We were lucky to have perfect weather; unlucky to have missed the peak of the yellow leaves. Obligations and bad guesses made us miss the best of the Colorado fall. Last year, the leaves didn't turn until October. This year, they turned a couple of weeks earlier.
Never mind, there were still plenty clinging to the trees.
After we got to Ohio Pass, we turned left on the main road to Crested Butte. Keebler Pass is just around the next bend. The old cemetery there is worth a visit; I blogged about it last year. It looks the same, but this time I noticed some graves from more recent years, a seeming contradiction to the statement on a large memorial that the cemetery was abandoned in the 1880's.
In keeping with the fall colors, my knitting projects are in Autumnal hues. I've finished the pair of burgundy socks and a simple cowl in alpaca about the hue of the plant in the foreground in this third photo.

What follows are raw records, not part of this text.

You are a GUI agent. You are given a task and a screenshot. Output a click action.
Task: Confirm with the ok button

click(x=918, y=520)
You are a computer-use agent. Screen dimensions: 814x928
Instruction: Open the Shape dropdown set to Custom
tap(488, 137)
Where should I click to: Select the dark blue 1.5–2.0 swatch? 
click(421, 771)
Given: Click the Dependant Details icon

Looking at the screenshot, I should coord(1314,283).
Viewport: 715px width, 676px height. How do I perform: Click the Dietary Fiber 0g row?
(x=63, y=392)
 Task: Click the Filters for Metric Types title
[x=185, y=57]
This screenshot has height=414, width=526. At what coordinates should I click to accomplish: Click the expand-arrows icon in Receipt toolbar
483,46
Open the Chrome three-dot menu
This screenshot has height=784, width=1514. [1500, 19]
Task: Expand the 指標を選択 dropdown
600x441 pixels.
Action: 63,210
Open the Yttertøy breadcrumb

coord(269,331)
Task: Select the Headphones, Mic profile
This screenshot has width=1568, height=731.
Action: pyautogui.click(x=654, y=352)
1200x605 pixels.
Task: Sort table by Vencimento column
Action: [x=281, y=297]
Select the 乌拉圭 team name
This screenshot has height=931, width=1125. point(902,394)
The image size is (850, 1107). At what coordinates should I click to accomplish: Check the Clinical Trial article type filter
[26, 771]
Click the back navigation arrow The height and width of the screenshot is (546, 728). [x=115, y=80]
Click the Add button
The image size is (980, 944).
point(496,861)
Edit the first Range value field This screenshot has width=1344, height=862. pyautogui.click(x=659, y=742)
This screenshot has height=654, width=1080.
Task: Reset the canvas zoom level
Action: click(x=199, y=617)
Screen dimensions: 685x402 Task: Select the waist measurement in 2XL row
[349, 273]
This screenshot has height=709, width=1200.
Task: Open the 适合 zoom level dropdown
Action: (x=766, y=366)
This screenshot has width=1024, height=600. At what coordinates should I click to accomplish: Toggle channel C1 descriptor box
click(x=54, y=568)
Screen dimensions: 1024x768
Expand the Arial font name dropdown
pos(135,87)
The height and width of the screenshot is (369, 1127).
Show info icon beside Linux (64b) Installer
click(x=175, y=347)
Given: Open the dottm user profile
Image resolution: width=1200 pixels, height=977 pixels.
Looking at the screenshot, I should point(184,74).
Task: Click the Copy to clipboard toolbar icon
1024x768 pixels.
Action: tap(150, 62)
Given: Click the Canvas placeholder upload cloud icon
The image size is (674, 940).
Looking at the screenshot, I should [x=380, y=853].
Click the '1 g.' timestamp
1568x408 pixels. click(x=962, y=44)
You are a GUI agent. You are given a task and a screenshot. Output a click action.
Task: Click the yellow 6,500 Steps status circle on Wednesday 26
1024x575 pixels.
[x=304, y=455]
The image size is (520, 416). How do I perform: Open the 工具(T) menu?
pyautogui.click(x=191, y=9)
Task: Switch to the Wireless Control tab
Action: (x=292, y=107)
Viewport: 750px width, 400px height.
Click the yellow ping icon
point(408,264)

(I hope you enjoy these scenes. Sometimes I feel like the proverbial camera nut who comes back from vacay and forces picture viewing on friends and family. I'm encouraged by postitive comments I have gotten, so I keep posting scenic photos. As always, my photos can be viewed in a larger size by clicking on them.)
These two projects are both destined to be Christmas gifts. I've got several more gifts planned. Notably, in the last photo, an orange cowl is in the conceptual stage.
That is, I've bought the yarn. It's Jil Eaton Minnow Merino, a luscious single of incomparable softness and loft. It claims to knit to a standard 18 sts/4", so I shouldn't have too much trouble finding a pattern.
I knit the simple cowl first as a test, following the pattern for the Pashmina Cowl in Knitted Gifts. It is a Pash-paca version, using the 2 hanks of Blue Sky Alpaca sportweight I bought on sale at the Aspen Yarn Studio. This yarn is as soft as cashmere, but has a little more character. Loosely plied, it looks a little bumpy when knit. I started out on a size 3 circular, but have switched to size 4, hoping for more drape. I cast on only 100 stitches instead of the 130 called for, since this yarn knits at a larger gauge than the pattern yarn. The larger gauge means it used less yardage, so two hanks were enough.
I consider this a "test" cowl because I'm not sure how popular cowls are in the non-knitting universe. I see cowls everywhere on knit blogs and on Ravelry, but I've never seen anyone wearing one, either on the street or in the movies or on tv. Are they really going to be as popular as it seems? Lots of knitters are making them, but who's wearing them? I will just have to wait and see what the trends are this winter. In the meantime, I'll finish this one and block it. If I like it, I'll make another. If not, I'll stick to neckwarmers or short scarves.